Task to complete:
Please show every line from the entries that carries the word "computer".

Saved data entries
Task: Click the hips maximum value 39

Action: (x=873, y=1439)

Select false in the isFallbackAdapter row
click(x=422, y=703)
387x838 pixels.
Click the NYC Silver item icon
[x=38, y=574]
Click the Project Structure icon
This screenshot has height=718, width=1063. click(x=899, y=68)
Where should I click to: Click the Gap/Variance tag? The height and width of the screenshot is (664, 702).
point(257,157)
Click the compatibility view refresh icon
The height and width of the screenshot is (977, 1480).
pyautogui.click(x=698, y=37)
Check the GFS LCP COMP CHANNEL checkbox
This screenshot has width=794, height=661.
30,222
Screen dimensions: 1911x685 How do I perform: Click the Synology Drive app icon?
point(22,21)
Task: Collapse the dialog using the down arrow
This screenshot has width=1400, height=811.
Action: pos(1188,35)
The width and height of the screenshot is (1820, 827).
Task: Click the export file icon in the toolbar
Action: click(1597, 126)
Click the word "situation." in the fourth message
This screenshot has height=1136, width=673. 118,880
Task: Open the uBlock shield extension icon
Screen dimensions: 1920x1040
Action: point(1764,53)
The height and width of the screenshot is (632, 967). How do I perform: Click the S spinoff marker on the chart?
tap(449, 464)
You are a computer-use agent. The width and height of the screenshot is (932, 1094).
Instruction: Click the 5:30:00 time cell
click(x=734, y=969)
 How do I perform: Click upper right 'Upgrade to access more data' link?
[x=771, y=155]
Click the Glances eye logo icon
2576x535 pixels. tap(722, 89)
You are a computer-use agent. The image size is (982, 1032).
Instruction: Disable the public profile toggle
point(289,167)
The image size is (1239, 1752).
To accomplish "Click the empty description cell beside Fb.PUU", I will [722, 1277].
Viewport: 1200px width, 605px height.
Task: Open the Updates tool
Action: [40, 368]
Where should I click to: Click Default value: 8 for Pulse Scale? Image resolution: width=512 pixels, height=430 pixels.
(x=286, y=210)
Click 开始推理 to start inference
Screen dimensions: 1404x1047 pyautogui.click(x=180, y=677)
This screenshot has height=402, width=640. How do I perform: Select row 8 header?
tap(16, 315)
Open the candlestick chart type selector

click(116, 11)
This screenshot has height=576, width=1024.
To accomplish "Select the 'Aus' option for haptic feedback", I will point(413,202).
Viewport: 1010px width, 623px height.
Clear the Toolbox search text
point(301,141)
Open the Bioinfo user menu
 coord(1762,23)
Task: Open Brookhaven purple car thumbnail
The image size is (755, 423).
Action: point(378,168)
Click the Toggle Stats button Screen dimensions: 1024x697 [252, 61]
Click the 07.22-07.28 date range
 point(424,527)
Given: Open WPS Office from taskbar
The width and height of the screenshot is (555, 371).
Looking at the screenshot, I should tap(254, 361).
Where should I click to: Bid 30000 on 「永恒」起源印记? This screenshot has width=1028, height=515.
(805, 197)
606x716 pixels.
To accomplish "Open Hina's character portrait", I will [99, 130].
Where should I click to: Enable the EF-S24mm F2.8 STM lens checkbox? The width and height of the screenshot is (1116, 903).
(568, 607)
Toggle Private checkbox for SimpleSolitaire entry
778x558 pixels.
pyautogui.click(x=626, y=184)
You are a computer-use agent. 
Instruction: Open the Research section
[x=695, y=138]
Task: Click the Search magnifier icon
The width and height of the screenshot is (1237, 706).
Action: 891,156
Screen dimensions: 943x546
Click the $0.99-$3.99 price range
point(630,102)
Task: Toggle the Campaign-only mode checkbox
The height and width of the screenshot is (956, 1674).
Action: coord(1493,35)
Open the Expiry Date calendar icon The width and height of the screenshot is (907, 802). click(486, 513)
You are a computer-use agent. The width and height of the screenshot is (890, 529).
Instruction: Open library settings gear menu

Written answer:
You are a computer-use agent. The width and height of the screenshot is (932, 1094).
You are a computer-use agent. The image size is (982, 1032).
You are a computer-use agent. 
You are a computer-use agent. The width and height of the screenshot is (890, 529).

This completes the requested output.